Friday, December 17, 2010

Relationship As a Transformative Path

Snowing in Brooklyn by Barry Yanowitz

By John Welwood

Never before have intimate relationships called on us to face ourselves and each other with so much honesty and awareness. Maintaining an alive connection with an intimate partner today challenges us to free ourselves from old habits and blind spots, and to develop the full range of our powers, sensitivities, and depths as human beings. In former times, if people wanted to explore the deeper mysteries of life, they would often enter the seclusion of a monastery or hermitage. For many of us today, however, intimate relationships have become the new wilderness that brings us face to face with all our gods and demons.

Most people in our society share a peculiar belief: We imagine that we should be able to establish a rich and satisfying relationship with someone we love even if we have never learned to relate to ourselves in a rich, satisfying way. We imagine that a successful relationship largely depends on finding the right person and doing the right things. We often don't see that how we relate to another is an expression of how we relate to ourselves, that our outer relationships are but an extension of our inner life, that we can only be as open and present with another as we are with ourselves.
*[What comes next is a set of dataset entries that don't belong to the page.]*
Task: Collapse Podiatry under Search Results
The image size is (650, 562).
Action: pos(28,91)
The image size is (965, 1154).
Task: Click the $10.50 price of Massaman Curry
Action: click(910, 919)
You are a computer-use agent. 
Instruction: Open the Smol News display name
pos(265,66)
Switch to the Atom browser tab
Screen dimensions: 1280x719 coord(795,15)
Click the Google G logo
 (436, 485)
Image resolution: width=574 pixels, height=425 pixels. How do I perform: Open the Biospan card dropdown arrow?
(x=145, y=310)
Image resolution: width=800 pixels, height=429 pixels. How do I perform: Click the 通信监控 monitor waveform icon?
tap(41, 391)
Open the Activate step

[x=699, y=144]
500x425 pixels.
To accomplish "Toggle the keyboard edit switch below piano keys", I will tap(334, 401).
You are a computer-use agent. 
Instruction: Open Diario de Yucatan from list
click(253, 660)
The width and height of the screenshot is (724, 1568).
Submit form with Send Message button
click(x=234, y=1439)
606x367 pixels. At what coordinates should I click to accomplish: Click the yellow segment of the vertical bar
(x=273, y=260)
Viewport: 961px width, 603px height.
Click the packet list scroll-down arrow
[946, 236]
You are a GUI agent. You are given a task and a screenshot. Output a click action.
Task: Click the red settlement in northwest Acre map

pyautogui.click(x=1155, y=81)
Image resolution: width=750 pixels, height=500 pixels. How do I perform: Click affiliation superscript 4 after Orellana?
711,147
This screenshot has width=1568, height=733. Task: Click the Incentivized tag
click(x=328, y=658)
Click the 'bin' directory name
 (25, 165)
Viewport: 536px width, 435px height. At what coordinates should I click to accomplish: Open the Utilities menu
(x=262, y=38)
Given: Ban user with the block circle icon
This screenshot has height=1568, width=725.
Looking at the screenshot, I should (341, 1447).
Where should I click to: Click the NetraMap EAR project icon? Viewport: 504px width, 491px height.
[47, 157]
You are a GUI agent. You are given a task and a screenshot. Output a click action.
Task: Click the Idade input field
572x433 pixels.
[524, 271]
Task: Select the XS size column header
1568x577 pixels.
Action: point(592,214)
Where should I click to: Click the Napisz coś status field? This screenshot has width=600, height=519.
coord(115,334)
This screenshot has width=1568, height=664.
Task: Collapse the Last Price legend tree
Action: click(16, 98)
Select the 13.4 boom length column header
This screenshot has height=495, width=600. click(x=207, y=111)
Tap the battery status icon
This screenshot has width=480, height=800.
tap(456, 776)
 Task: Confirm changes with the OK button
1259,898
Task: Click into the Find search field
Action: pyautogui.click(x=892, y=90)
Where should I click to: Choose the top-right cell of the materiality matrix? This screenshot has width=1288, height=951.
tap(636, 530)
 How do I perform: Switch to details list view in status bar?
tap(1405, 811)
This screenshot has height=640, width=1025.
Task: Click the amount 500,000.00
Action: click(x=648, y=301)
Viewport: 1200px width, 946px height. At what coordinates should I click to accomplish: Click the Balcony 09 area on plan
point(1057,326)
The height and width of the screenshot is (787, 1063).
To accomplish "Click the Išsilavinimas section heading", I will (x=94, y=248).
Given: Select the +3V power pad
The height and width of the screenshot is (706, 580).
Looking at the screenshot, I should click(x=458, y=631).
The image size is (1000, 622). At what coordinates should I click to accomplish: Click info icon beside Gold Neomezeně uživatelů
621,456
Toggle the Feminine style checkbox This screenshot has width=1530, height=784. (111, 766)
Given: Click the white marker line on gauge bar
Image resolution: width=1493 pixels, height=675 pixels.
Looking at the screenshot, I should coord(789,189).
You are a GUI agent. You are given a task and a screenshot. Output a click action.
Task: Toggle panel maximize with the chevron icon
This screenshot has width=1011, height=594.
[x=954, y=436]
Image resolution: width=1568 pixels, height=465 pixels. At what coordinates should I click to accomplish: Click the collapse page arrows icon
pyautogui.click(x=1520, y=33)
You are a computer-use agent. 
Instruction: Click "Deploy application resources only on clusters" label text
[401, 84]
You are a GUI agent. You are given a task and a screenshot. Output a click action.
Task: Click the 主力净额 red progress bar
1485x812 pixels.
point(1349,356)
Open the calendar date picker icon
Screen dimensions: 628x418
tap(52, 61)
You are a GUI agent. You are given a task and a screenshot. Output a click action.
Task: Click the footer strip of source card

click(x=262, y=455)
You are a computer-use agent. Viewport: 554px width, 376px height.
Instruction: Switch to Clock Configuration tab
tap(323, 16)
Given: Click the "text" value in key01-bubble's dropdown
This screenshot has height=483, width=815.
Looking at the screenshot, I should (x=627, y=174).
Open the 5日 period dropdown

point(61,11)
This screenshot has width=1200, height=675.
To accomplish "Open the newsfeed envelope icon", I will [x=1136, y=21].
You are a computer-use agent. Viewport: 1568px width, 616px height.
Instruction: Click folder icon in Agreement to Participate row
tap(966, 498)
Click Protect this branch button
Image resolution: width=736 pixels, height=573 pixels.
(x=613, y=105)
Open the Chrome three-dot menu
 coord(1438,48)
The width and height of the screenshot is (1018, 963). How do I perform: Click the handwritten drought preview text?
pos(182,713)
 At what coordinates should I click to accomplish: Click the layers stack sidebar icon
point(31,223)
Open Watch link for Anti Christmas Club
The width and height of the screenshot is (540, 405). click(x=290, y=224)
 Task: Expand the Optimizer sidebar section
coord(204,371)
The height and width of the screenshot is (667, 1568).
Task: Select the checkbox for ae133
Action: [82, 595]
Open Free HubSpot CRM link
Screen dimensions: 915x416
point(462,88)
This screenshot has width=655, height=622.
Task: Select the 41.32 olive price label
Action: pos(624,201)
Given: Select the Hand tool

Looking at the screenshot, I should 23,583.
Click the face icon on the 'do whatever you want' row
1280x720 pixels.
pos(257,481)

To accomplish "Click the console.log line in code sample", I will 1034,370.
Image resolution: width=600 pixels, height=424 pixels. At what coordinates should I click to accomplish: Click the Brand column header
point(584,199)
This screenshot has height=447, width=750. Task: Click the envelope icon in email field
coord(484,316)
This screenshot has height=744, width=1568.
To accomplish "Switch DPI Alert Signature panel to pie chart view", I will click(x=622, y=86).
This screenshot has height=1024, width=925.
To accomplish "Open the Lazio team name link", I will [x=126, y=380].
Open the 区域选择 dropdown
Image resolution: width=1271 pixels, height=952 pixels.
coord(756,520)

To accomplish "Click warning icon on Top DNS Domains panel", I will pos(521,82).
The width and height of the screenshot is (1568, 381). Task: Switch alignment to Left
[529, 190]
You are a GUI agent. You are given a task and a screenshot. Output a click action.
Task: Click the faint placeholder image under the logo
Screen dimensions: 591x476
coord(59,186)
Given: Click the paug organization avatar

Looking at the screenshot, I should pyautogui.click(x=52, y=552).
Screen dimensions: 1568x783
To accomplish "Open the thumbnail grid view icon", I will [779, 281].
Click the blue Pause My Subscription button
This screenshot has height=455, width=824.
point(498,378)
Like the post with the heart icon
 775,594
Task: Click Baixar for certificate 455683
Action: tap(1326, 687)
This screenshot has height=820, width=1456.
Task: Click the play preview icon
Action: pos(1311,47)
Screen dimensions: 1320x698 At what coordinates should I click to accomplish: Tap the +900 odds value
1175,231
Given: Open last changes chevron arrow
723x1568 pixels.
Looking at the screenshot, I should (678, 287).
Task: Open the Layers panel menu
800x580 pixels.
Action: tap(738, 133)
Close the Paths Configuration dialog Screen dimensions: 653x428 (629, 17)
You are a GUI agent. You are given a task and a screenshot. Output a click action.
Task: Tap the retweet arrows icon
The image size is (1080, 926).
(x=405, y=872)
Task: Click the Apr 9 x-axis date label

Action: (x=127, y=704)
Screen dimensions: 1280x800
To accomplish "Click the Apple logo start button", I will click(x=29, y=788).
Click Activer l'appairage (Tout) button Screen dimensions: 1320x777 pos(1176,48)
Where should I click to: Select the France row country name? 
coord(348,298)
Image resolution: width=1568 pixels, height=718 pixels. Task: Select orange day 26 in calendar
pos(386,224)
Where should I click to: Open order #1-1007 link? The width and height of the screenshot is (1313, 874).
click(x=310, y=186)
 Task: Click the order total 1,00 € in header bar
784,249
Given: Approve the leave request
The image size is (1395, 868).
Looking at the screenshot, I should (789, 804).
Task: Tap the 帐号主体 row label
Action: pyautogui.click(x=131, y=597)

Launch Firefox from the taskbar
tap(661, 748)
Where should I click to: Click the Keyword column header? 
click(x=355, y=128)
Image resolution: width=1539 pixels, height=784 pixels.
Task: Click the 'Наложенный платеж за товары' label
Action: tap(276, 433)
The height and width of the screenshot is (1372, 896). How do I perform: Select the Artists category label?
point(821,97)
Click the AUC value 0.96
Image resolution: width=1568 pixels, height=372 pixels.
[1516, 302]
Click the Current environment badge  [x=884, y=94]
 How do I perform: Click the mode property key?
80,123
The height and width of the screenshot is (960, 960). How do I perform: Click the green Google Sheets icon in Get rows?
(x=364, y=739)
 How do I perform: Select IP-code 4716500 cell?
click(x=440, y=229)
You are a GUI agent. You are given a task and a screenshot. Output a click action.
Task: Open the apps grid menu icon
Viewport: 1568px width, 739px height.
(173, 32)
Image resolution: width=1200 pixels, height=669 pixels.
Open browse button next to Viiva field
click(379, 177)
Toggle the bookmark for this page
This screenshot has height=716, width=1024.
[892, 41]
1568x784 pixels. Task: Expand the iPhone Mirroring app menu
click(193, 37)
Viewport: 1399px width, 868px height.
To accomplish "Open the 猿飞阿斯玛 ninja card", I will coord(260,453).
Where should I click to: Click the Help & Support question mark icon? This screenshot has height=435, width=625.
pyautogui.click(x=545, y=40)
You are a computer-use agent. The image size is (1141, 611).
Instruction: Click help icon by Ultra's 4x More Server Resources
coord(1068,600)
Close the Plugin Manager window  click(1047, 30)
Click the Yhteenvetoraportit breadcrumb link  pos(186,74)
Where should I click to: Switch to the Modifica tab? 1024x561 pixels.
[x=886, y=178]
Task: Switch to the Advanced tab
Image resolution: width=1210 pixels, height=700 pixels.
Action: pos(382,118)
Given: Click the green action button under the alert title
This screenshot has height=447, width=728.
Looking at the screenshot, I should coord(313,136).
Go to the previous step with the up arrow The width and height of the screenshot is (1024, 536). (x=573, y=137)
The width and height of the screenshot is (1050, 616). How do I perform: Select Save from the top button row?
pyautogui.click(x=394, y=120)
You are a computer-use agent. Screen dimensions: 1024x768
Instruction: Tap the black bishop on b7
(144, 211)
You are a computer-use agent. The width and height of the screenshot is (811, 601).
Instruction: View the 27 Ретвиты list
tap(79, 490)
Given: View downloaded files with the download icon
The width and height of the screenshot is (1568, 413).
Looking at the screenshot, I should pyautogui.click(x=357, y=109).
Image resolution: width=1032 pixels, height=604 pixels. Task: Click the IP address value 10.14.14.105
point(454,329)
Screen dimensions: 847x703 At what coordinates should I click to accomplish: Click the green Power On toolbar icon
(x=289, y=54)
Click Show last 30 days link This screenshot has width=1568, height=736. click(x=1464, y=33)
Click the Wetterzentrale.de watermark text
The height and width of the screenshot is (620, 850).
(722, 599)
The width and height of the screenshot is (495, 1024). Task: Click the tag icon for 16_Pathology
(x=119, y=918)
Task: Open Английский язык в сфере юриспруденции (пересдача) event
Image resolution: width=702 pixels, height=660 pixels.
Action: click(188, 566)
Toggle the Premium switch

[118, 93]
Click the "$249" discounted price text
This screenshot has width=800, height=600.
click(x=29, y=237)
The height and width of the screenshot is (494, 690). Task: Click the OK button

The increasingly precarious state of our planet and its inhabitants is calling on us to wake up, reevaluate how we are living, and align ourselves with a larger, sacred vision of human life. In these times when our world and our very humanity are increasingly at risk, we need a new kind of grounded spirituality that addresses the challenges of ordinary living and that can transform the quality of life on this planet through being fully embodied in the here-and-now. Fortunately, we have a powerful vehicle close at hand for developing this kind of wisdom - our intimate relations with those we love.